Nonlinearity in TransformerEncoderLayer

Is nn.MultiheadAttention in pytorch just a linear transformation layer, while nn.TransformerEncoderLayer the combination of nn.MultiheadAttention and a feed forward layer?

In addition, here is an example of nn.TransformerEncoderLayer:

TransformerEncoderLayer(
          (self_attn): MultiheadAttention(
            (out_proj): NonDynamicallyQuantizableLinear(in_features=128, out_features=128, bias=True)
          )
          (linear1): Linear(in_features=128, out_features=512, bias=True)
          (dropout): Dropout(p=0.1, inplace=False)
          (linear2): Linear(in_features=512, out_features=128, bias=True)
          (norm1): LayerNorm((128,), eps=1e-05, elementwise_affine=True)
          (norm2): LayerNorm((128,), eps=1e-05, elementwise_affine=True)
          (dropout1): Dropout(p=0.1, inplace=False)
          (dropout2): Dropout(p=0.1, inplace=False)

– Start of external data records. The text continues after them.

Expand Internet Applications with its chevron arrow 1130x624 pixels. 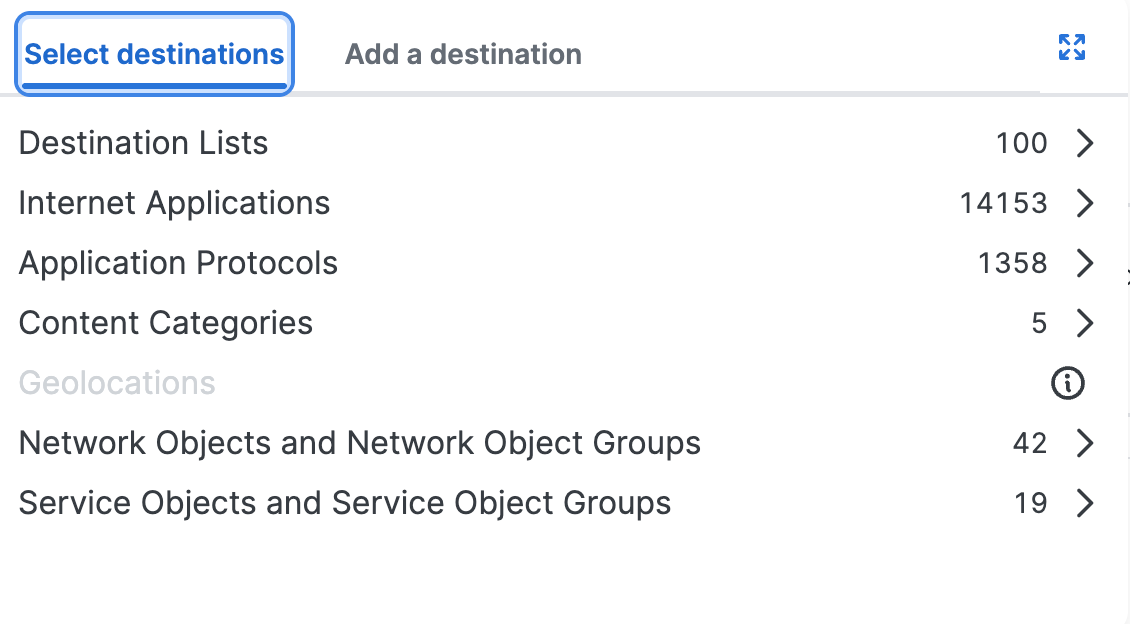click(1085, 203)
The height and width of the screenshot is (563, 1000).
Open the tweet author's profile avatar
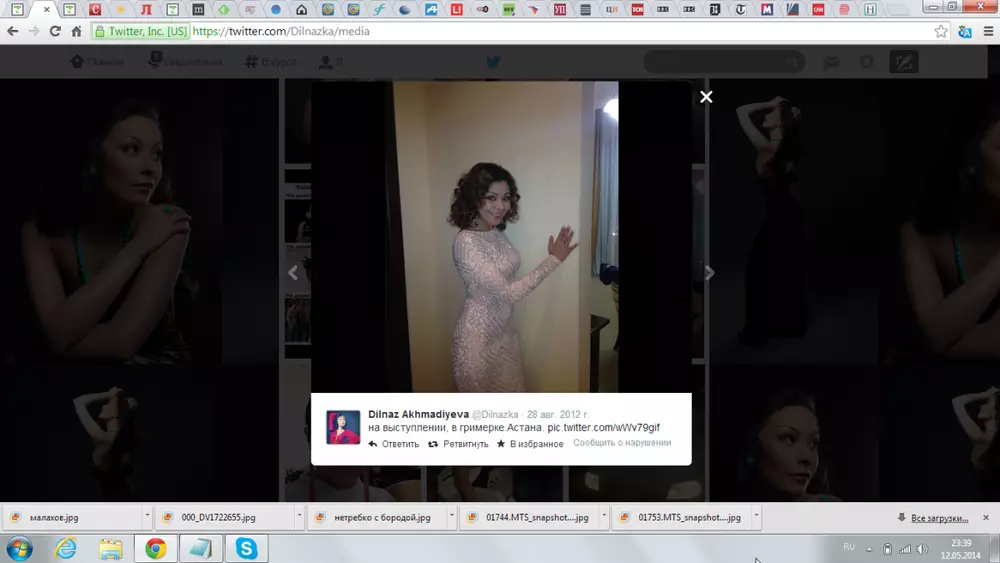(343, 427)
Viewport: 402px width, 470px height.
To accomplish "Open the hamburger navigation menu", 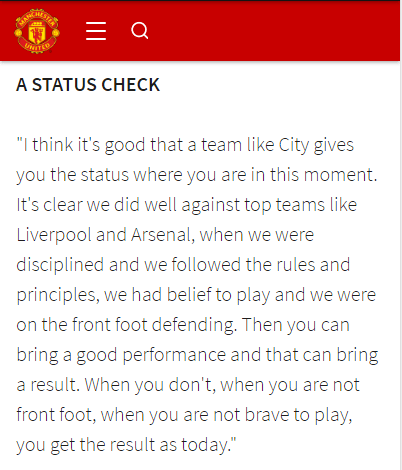I will 96,31.
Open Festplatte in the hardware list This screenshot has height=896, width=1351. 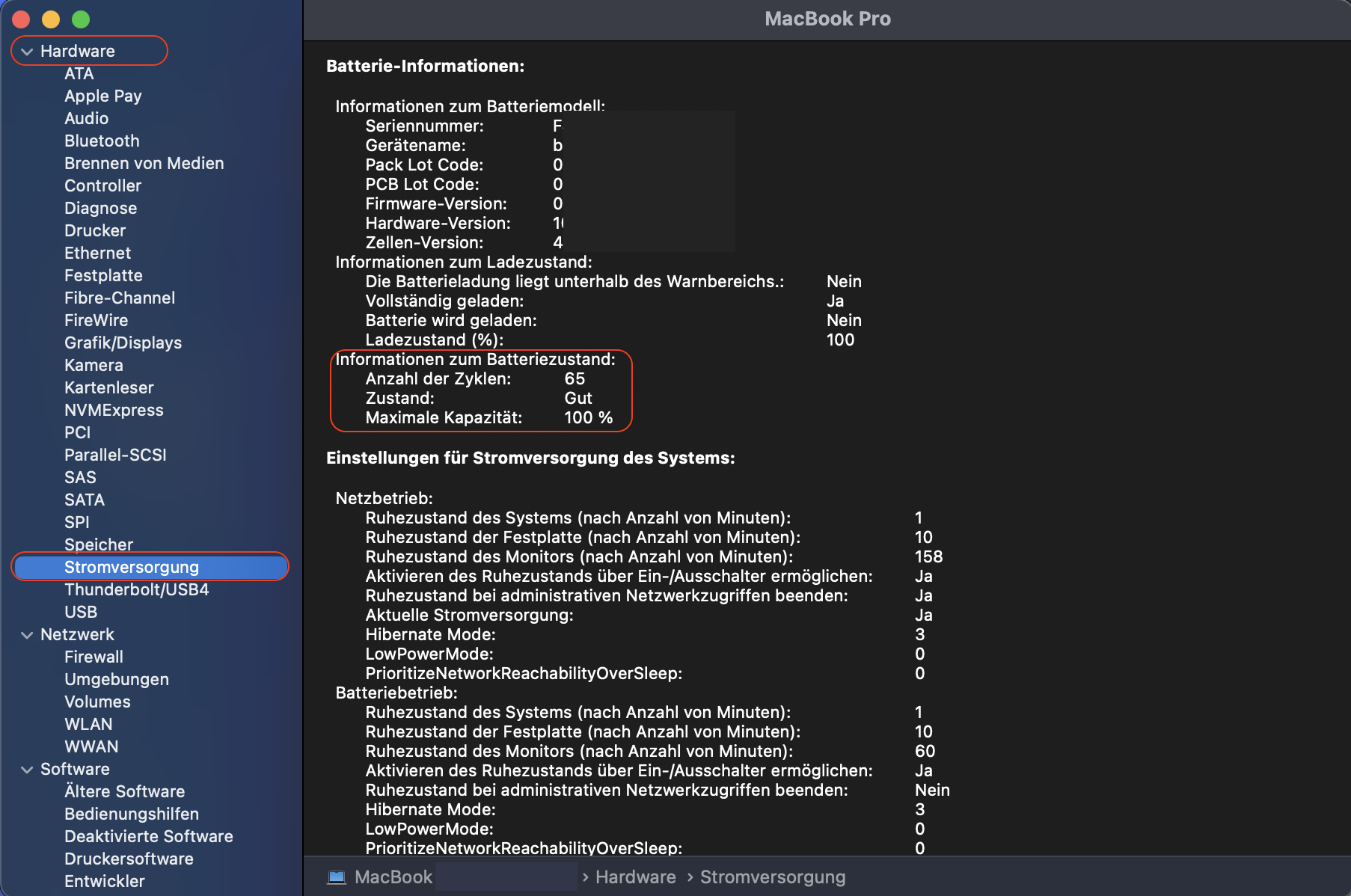click(103, 275)
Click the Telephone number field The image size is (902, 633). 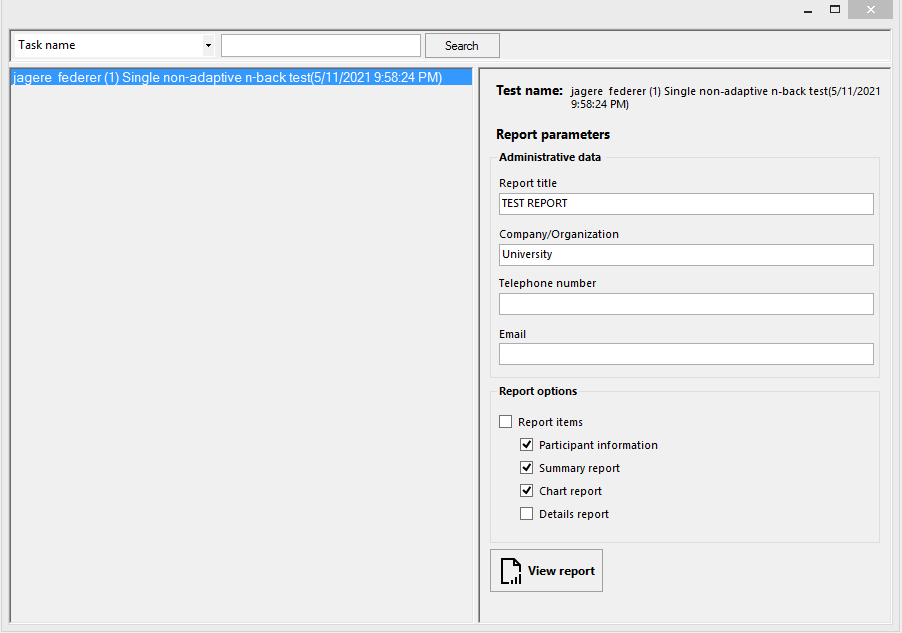pos(686,304)
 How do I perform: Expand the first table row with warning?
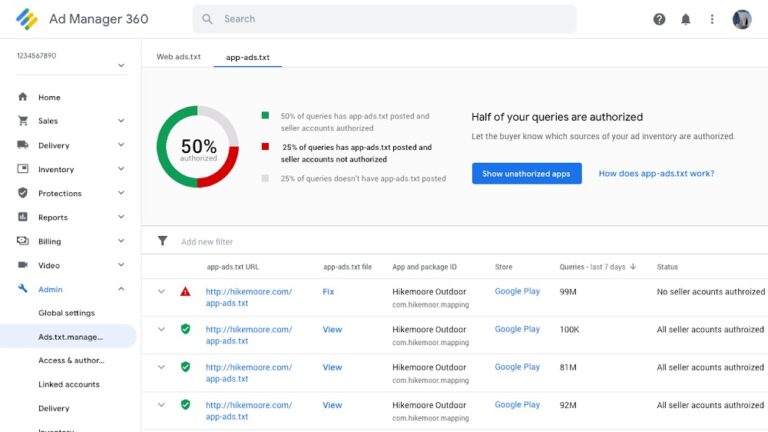(x=161, y=292)
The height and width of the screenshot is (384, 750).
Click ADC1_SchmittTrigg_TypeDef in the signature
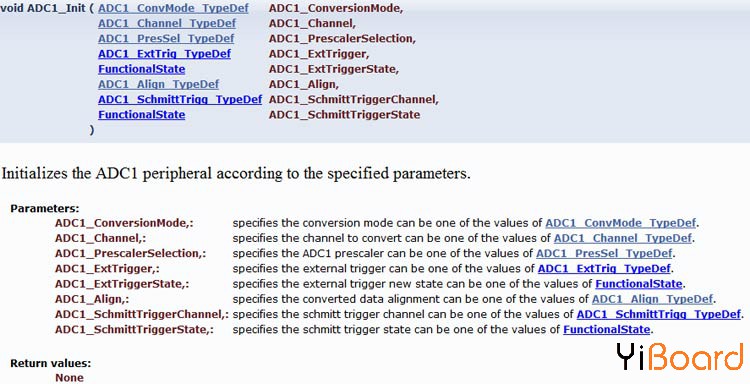pos(180,99)
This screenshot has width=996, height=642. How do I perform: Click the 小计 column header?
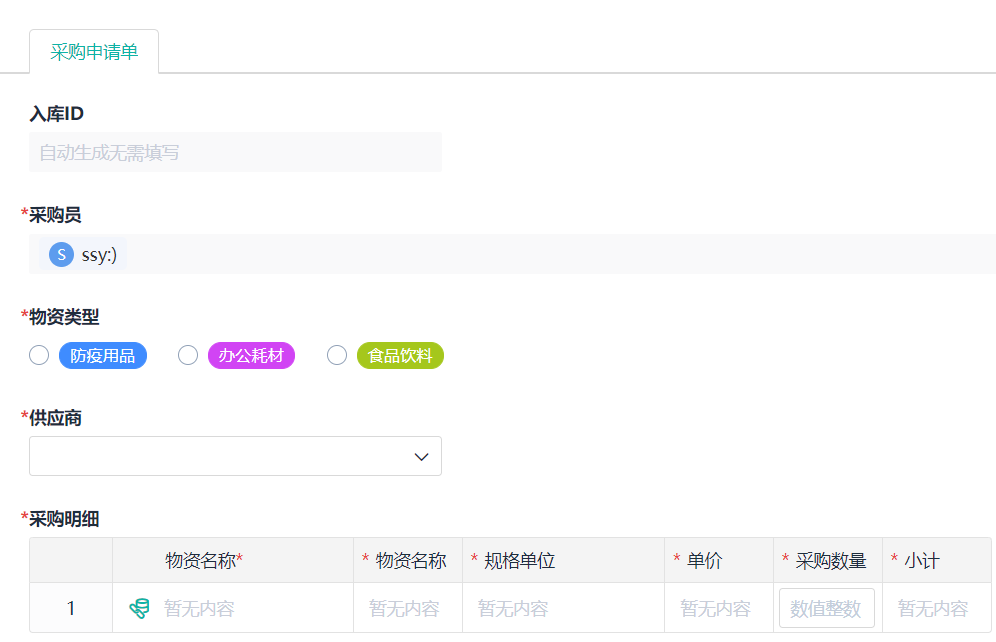click(x=921, y=561)
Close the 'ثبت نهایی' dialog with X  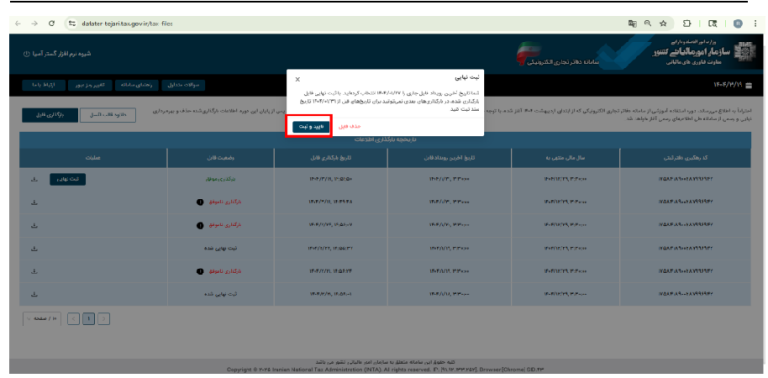click(298, 79)
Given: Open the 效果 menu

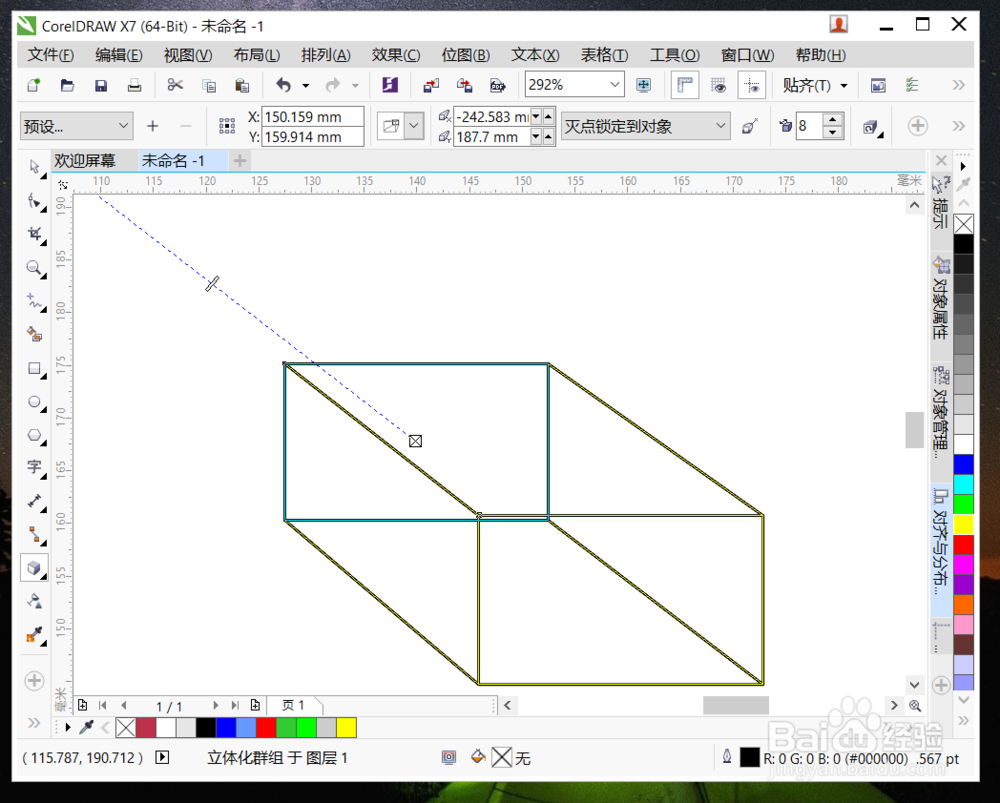Looking at the screenshot, I should tap(394, 55).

My question is, does the nonlinearity only come from LayerNorm and dropout layers? I did not see any activation function in this block.

Isn’t there a softmax function within the MultiHeadAttention nn.Module? That’s a non-linear function.

Hi thanks for your reply but I could not find any activation functions defined within MultiheadAttention — PyTorch 2.1 documentation

After a brief look through the source code, MultiHeadAttention calls multi_head_attention_forward which contains a softmax call as seen in the source here. So, it does seem to have a non-linear function of some kind. @ptrblck (apologizes for the tag) will be able to confirm any more specific details! But the source does show a non-linear function being used.

Thanks again. I checked the source too and found there is a linear layer in MultiheadAttention function that maps derived attention output in embed_dim to embed_dim at the end:

https://github.com/pytorch/pytorch/blob/0a274c4b6c916363ce3e3f75b315ac66156f8ce6/torch/nn/functional.py#L5187

And in MultiheadAttention module which calls the function, self.out_proj is defined as the following:

self.out_proj = NonDynamicallyQuantizableLinear(embed_dim, embed_dim, bias=bias, **factory_kwargs)

So I guess there is an extra linear transformation before pytorch outputs the attention than what I originally expected.
@ptrblck @AlphaBetaGamma96 May you have a look, thanks!